> _Work to be completed_: Reproduce the part of the records that opens with the line containing "Image resolution: width=672" and runs through the end of the records, with nothing changed.

* Start Extracted records *

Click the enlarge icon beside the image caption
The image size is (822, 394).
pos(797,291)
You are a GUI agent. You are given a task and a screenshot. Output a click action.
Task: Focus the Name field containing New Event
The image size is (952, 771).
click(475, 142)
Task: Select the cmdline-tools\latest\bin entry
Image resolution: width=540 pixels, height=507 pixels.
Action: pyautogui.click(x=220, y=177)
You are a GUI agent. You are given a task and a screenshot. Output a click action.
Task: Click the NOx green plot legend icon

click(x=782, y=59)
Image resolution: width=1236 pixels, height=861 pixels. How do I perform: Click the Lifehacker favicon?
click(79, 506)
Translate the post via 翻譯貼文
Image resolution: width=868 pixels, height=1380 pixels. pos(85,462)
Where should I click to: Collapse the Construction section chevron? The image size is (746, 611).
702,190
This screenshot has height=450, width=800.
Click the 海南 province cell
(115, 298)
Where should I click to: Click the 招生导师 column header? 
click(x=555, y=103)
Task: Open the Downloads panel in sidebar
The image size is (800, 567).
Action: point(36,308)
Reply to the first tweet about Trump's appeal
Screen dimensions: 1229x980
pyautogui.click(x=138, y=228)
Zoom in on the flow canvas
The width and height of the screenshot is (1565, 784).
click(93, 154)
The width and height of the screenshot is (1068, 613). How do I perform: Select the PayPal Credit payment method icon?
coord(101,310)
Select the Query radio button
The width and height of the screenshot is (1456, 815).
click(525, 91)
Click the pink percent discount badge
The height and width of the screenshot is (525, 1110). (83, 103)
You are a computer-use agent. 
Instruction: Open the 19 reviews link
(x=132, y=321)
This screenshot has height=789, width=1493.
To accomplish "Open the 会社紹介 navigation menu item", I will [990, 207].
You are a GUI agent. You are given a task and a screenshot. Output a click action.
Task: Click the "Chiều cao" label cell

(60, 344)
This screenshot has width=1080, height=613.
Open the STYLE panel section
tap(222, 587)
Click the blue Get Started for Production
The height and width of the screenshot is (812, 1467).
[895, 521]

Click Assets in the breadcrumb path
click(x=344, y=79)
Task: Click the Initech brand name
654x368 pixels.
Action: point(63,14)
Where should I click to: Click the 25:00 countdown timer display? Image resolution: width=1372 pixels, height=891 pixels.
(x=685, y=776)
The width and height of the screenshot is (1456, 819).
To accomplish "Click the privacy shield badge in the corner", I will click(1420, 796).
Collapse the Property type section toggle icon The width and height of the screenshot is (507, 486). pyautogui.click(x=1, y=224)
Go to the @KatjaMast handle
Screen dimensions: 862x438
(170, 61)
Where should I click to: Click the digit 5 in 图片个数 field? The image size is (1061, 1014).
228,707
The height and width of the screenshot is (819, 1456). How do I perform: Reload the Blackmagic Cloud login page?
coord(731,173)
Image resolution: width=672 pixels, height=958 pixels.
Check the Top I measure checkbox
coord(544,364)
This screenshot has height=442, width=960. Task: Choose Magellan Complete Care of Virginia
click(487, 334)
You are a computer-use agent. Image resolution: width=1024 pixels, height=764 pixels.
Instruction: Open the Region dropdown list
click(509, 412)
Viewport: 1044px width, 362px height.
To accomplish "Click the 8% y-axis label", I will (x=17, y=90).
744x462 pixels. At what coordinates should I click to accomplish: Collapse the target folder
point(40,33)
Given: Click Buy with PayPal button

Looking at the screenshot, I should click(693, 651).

* End Extracted records *

> _Response to the task_:
Image resolution: width=672 pixels, height=958 pixels.
Check the Top I measure checkbox
coord(544,364)
This screenshot has height=442, width=960. Task: Choose Magellan Complete Care of Virginia
click(487, 334)
You are a computer-use agent. Image resolution: width=1024 pixels, height=764 pixels.
Instruction: Open the Region dropdown list
click(509, 412)
Viewport: 1044px width, 362px height.
To accomplish "Click the 8% y-axis label", I will (x=17, y=90).
744x462 pixels. At what coordinates should I click to accomplish: Collapse the target folder
point(40,33)
Given: Click Buy with PayPal button

Looking at the screenshot, I should click(693, 651).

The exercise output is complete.